I teach two forty-minute classes every Tuesday evening, each with two students. My students (Yoshikage, Miu, Hayate and Ayuna) are adorable, but there is a lot lost in translation. We sing songs, read books, do crafts, and practice vocabulary. We count, talk about the days of the week and the months of the year, and I ask them about that day’s weather – although, this time of the year, the answer is always “cloudy,” so I think that’s the only weather term they’ll really learn. I can tell that Japanese students are trained to do a lot of repeating, as they readily understand when they’re supposed to repeat things after me. But sometimes I’m not at all sure that they understand what I’m trying to communicate - especially when I am reading to them. I read mostly for language exposure instead of content, since there are very few books in the library out here with the correct sort of vocabulary; most of them are way too wordy, and so the kids pay attention but don’t know what they’re paying attention to.

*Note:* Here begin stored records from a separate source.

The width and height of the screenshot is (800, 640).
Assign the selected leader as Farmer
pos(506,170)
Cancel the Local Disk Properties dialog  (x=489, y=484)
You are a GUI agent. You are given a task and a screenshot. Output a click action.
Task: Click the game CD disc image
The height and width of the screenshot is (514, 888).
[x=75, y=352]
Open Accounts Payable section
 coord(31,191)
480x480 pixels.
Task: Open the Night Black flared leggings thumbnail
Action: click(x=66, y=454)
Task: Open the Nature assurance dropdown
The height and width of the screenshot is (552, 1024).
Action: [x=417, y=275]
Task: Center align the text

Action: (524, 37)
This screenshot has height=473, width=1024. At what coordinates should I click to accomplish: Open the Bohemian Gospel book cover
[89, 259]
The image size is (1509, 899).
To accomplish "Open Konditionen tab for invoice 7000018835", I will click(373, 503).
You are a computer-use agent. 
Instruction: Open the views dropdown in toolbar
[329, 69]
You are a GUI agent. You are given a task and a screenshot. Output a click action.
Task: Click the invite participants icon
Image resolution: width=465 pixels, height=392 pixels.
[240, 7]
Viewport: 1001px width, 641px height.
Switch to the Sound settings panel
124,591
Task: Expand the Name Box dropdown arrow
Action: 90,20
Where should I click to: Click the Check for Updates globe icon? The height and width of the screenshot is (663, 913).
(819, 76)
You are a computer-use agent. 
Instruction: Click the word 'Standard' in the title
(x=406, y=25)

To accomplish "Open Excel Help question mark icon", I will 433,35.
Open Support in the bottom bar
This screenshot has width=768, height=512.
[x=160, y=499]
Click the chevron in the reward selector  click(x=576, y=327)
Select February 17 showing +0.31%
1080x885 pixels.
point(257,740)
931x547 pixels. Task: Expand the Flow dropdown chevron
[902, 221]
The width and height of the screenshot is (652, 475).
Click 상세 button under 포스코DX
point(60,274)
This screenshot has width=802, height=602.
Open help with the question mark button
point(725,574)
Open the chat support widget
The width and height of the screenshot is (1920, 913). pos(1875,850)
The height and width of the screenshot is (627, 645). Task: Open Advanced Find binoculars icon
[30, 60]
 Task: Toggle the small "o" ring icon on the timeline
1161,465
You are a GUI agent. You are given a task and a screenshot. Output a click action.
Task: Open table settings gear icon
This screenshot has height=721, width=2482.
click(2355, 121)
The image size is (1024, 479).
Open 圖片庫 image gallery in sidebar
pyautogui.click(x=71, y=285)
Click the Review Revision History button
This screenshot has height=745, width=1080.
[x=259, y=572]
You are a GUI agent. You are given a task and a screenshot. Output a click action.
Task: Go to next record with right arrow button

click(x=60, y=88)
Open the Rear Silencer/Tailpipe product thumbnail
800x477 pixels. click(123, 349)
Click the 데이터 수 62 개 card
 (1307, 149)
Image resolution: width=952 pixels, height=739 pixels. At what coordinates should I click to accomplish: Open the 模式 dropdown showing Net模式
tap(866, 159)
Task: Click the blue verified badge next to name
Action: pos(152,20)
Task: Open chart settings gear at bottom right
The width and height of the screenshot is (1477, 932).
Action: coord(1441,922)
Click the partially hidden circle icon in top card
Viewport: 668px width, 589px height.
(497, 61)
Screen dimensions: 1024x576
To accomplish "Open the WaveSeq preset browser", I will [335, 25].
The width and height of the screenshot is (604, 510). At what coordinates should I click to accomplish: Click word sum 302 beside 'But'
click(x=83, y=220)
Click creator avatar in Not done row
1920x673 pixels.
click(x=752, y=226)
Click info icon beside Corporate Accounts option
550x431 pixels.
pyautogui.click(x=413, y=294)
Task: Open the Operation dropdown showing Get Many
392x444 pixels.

Of course, I do speak a bit of Japanese, and that sometimes helps me to transmit certain ideas or to understand their very basic questions. I don’t speak enough to know if, when they’re laughing together in class, they’re being funny or mean. But still, we stumble along together, looking for enough common understanding to learn and have fun at the same time. I think it’s going relatively well. I just hope they’re actually learning something.